▶ _Work to be completed_
Pull out every line of the entries below that contains the string "dropdown".

▶ _Data provided_
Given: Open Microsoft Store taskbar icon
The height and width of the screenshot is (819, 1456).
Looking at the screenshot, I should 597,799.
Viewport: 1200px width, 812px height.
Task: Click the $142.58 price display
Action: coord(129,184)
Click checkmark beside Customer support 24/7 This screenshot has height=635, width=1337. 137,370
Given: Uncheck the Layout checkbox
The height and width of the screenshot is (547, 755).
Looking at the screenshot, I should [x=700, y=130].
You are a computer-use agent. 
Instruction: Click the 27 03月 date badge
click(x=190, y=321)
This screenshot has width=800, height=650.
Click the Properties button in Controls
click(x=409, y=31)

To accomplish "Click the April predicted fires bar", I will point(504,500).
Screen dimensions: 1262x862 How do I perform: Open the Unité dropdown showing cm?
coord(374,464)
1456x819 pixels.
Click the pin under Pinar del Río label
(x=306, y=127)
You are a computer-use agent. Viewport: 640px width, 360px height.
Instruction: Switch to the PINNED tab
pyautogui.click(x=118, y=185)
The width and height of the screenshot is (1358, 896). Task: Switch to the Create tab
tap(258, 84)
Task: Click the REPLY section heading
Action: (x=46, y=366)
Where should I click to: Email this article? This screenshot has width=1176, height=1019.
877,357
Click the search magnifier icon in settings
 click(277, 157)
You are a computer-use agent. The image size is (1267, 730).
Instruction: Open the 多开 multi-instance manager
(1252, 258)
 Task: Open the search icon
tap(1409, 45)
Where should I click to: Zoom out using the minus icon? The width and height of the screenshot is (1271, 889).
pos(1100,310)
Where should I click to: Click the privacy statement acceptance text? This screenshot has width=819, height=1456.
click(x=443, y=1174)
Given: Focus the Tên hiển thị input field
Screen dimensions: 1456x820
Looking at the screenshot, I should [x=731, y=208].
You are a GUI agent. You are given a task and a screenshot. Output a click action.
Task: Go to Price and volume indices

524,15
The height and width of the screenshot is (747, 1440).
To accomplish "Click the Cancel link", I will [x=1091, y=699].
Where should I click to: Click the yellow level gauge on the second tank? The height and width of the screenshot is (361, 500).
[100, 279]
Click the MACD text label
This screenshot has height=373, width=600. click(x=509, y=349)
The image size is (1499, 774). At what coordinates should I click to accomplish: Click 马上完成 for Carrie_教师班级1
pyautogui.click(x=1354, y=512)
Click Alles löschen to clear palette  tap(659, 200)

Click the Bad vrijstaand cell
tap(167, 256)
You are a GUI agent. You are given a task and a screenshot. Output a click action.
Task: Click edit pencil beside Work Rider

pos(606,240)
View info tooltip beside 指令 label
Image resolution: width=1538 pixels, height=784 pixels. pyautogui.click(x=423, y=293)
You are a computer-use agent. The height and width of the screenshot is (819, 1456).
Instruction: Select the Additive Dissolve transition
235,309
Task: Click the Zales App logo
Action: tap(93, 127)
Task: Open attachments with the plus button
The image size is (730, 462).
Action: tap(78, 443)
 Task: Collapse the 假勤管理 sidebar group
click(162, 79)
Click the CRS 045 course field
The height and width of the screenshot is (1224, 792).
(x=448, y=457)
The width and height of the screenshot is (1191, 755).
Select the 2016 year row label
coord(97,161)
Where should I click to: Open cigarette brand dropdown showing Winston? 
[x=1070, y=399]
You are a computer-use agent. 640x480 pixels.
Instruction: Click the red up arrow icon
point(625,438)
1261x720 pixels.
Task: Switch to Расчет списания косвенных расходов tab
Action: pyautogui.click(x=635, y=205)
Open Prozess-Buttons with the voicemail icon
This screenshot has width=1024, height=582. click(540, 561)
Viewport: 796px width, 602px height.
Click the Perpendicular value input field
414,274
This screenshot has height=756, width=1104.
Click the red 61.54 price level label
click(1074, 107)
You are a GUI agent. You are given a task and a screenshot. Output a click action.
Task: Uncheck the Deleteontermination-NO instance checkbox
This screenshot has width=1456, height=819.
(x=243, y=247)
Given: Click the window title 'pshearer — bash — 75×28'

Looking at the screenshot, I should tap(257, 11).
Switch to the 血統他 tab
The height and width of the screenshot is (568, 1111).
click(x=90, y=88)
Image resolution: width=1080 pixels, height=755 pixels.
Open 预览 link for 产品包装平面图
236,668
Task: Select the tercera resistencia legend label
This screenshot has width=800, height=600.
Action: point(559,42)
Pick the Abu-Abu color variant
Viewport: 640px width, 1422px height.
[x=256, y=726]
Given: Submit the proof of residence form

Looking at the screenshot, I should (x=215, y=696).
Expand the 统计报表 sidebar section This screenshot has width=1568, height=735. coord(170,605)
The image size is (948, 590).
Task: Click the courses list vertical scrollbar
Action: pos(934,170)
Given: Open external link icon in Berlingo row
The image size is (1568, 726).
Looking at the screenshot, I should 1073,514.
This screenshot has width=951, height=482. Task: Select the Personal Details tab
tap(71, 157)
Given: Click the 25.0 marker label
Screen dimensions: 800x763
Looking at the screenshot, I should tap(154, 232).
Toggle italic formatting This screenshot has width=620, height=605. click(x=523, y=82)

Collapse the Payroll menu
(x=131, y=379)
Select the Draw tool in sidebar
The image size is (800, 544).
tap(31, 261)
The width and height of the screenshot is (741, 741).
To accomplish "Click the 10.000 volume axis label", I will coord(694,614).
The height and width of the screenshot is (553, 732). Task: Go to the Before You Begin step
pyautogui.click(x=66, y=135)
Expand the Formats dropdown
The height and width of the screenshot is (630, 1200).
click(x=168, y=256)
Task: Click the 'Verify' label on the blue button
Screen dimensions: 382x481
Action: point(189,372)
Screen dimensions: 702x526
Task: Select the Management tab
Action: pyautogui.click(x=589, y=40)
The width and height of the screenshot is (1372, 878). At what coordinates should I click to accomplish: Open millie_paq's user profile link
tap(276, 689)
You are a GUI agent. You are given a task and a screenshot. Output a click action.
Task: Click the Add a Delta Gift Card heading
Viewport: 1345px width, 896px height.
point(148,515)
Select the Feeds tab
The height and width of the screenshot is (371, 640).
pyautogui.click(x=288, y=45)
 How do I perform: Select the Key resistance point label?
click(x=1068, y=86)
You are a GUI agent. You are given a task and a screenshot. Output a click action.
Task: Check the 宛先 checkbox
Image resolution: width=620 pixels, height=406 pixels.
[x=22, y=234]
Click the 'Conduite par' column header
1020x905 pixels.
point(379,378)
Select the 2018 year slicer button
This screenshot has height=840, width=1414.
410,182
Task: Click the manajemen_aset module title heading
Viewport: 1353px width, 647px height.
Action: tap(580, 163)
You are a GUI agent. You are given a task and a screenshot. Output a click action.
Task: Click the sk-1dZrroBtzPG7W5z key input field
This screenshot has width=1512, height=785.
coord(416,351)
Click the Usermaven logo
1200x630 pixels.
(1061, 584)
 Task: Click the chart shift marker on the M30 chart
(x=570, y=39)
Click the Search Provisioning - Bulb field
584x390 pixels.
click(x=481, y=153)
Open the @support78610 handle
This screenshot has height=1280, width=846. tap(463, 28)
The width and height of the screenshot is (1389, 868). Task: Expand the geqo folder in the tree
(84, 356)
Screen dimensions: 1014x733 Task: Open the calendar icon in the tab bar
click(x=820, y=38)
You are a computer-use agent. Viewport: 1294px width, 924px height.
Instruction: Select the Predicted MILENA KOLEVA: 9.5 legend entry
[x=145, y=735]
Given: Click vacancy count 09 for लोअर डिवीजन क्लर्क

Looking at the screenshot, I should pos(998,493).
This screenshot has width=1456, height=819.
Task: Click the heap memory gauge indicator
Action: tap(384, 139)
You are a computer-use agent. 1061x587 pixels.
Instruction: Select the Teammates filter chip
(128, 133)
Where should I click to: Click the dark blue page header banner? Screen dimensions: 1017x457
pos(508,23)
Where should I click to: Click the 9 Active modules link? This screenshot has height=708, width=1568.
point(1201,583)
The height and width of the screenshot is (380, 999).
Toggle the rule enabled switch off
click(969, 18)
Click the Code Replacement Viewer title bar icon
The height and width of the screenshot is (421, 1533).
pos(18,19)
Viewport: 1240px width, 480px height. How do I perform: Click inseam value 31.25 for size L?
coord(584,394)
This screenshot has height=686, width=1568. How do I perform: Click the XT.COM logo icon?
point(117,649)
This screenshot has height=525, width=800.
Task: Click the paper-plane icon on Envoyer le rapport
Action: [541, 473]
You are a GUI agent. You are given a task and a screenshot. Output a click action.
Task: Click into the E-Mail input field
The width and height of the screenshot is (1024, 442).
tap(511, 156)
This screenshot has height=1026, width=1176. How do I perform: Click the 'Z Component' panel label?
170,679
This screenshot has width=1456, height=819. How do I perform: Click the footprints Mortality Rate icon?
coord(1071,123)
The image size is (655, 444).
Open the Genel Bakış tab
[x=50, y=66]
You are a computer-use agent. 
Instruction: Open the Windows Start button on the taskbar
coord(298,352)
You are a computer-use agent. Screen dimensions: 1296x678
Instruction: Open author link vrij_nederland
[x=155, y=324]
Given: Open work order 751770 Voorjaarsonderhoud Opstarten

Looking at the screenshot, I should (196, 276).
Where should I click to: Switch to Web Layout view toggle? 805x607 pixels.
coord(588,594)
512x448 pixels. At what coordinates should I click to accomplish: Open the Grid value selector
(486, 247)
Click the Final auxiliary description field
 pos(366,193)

▶ _Solution for this task_
Screen dimensions: 1262x862 How do I perform: Open the Unité dropdown showing cm?
Where should I click to: Open cigarette brand dropdown showing Winston? 
Expand the Formats dropdown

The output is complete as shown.